(TASK DATA begins)

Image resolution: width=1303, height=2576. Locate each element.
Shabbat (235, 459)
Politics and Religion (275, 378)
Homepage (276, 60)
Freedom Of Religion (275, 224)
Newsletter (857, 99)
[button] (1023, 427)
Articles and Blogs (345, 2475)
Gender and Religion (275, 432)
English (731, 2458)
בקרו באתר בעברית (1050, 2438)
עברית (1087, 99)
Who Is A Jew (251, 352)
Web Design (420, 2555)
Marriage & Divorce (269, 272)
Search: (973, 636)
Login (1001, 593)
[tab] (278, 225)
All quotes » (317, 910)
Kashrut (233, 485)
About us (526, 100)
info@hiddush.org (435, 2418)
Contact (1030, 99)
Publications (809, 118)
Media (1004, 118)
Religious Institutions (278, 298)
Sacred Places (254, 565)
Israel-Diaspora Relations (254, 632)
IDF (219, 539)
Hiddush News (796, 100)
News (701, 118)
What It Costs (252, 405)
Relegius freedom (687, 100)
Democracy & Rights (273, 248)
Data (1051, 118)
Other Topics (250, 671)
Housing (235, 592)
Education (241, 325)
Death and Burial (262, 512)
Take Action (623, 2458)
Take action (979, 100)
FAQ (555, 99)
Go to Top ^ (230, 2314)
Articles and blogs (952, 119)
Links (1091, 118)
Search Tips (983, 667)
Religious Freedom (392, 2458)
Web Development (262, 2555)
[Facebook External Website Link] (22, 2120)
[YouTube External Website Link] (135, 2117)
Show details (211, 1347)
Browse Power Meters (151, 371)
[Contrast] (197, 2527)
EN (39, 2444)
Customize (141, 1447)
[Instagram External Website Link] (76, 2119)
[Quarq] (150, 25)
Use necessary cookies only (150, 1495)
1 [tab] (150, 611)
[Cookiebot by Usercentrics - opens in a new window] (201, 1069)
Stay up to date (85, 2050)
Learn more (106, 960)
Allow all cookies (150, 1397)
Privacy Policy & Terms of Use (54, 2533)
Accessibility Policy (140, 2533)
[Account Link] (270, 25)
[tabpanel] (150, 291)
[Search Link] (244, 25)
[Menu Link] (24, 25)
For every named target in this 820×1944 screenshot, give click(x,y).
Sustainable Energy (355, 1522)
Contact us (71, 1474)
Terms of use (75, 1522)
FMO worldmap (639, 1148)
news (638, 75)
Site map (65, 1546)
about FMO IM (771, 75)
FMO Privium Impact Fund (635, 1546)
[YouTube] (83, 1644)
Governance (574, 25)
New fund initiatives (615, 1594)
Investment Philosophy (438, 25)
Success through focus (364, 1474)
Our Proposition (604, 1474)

(TASK DATA ends)

Your answer should consist of each line of the data above in which the word "Policy" occurs.

Privacy Policy & Terms of Use (54, 2533)
Accessibility Policy (140, 2533)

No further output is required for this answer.